February 10, 2015

SSH to VirtualBox VM

Adventuring with my Arch VM Part 2

Setting up SSH access between your VM and host allows for control of the VM from the host itself. Could be useful for stuff like getting familiar with SSH, cryptography and hacking. I use SSH so I can continue working from my Windows environment but use Linux tools, eg. Meteor only runs on Linux. My setup is ArchLinux VM in VirtualBox on Win8 host and I use Cygwin on Windows.

Note: This post is on SSH and is not limited to VMs, VirtualBox, Linux or Windows; eg. Github uses SSH to authenticate users. (More on Github and version control another time.)

There are two parts to security in SSH, the public key and the private key, and they go hand-in-hand. If you are interested to learn more, search for public key cryptography. More importantly, the private key is and should be kept private ie. not for anyone else but you. Please keep in mind the distinction between the public and private keys.

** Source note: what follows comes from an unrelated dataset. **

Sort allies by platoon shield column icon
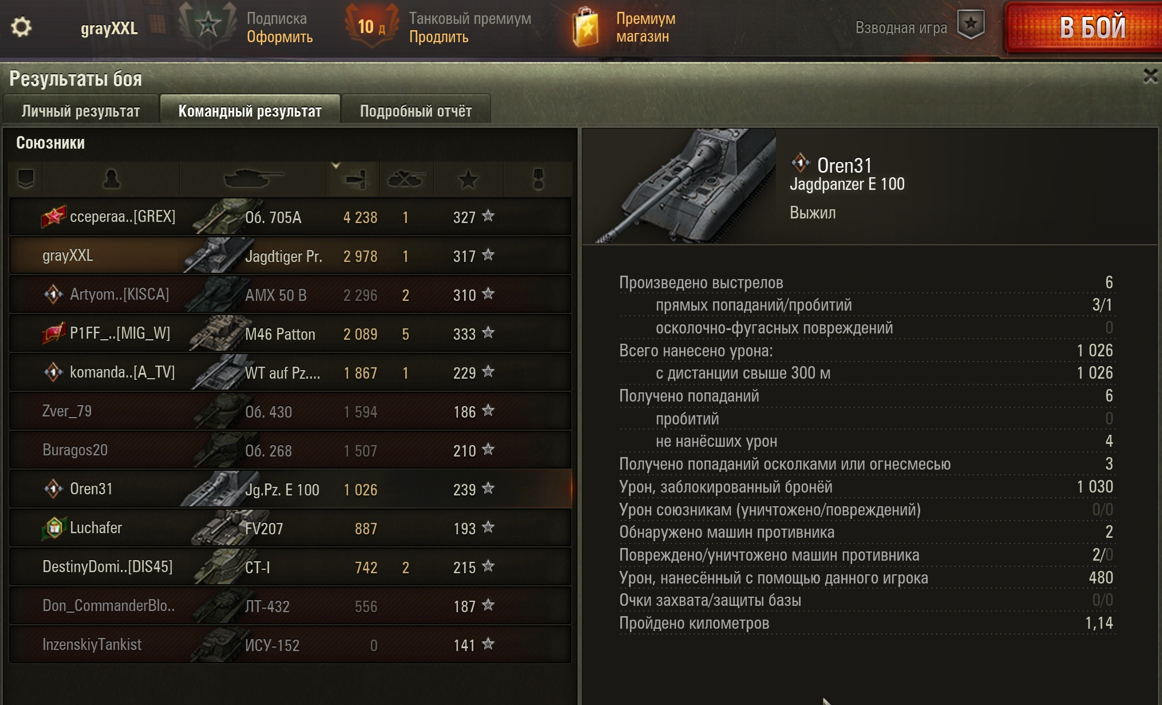 [26, 179]
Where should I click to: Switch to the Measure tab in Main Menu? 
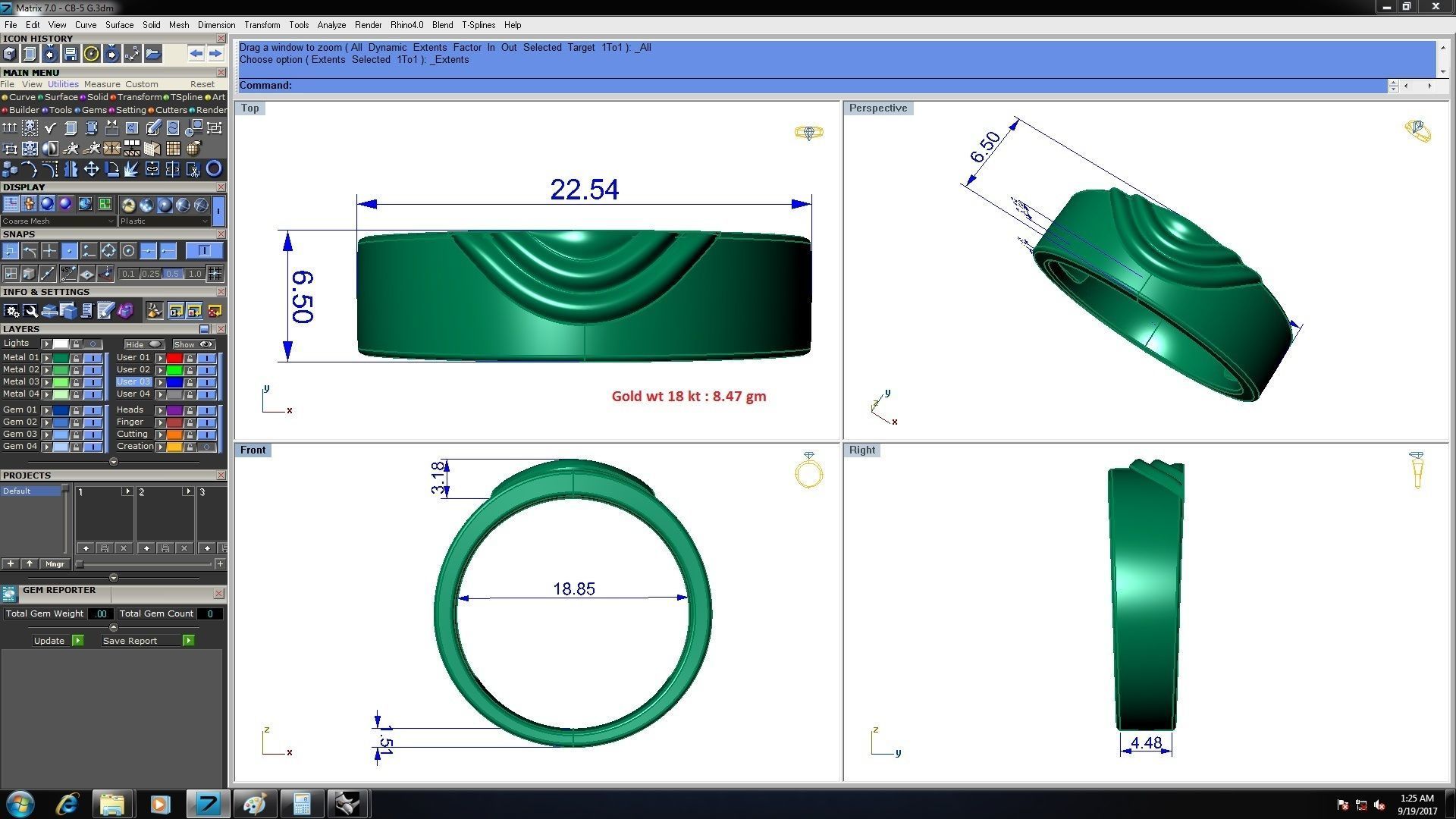(102, 84)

(This assumes that a network already exists between the two machines. For ArchLinux VirtualBox VM and Windows host, see my previous post)

Firstly, make sure you have SSH installed on both machines. Arch should already have SSH installed via the openssh package. On Windows using Cygwin, look for SSH under Cygwin’s package repositories.

On Arch, start the sshd service using sudo systemctl start sshd. Alternatively, enable start on every boot using sudo systemctl enable sshd.

On Cygwin, generate the SSH keys using ssh-keygen -t rsa and follow the prompts. The password here will be the password to key in whenever SSH wants to use your SSH keys; it is also possible to not have a password, just don’t key in one at this step.

The generated SSH keys will be located by default at ~/.ssh. In there you will see 2 files, the public key id_rsa.pub and the private key id_rsa. Use the command ssh-copy-id yourusername@hostname, eg. ssh-copy-id ksami@192.168.56.2. This command will copy your public key id_rsa.pub from your local machine to your remote machine, in this case to ~/.ssh for the user ksami at 192.168.56.2.

Finally, test that SSH is working by using the command ssh yourusername@hostname to access the remote machine.

If you get a message with something about WARNING: UNPROTECTED PRIVATE KEY FILE! or Permissions too open, use the command chmod 600 ~/.ssh/id_rsa to set more restrictive permissions on your private key file.